[Date Prev][Date Next]
Re: sprintf segv in ldapsearch (ITS#274)
Thanks, I applied a fix to OPENLDAP_REL_ENG_1_2. Please test.
At 11:43 PM 8/25/99 GMT, you wrote:
>Try this for a segfault:
> ldapsearch 'any_attr=%1000000s'
>It comes from passing the search filter directly to sprintf at line
>354 of ldapsearch.c:
> static int dosearch(
> LDAP *ld,
> char *base,
> int scope,
> char **attrs,
> int attrsonly,
> char *filtpatt,
> char *value)
> char filter[ BUFSIZ ];
> int rc, first, matches;
> LDAPMessage *res, *e;
> sprintf( filter, filtpatt, value );
>Now, few people are going to type in the search filter above, but I
>did run into problems searching for values which contained a '%'
>char.

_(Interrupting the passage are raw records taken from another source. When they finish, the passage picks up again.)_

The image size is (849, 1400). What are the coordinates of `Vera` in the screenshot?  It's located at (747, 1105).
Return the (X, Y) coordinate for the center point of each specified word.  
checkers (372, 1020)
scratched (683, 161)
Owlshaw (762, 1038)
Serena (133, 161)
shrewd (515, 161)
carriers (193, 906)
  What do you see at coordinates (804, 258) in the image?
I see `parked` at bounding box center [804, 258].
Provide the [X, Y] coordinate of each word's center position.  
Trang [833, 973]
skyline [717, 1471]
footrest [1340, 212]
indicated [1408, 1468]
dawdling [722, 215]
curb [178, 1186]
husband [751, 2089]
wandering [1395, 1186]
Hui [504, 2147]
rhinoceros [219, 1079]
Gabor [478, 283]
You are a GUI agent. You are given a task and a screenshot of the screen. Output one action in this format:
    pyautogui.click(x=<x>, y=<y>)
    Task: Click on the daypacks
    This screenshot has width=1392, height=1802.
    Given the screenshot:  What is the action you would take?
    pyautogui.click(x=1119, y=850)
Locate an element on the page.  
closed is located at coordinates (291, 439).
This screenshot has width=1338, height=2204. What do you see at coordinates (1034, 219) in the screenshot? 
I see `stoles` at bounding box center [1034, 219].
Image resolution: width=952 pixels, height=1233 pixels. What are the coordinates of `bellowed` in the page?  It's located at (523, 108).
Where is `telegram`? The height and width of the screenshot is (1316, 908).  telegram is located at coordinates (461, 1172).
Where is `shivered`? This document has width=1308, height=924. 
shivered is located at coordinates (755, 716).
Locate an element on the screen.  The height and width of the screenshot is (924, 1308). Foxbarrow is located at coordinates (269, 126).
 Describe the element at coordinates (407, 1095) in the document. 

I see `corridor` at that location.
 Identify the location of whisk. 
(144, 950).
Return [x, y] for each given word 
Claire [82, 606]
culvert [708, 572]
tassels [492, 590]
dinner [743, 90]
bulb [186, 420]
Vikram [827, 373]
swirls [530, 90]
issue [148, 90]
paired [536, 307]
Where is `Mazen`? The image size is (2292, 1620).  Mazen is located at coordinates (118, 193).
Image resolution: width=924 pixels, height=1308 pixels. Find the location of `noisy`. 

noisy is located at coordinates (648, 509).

The man page states:
> -f file
> Read a series of lines from file, performing one
> LDAP search for each line. In this case, the fil-
> ter given on the command line is treated as a pat-
> tern where the first occurrence of %s is replaced
> with a line from file. If file is a single - char-
> acter, then the lines are read from standard input.
>I would interpret that to mean that if the -f flag is not set, then
>'%' should not be interpreted by sprintf.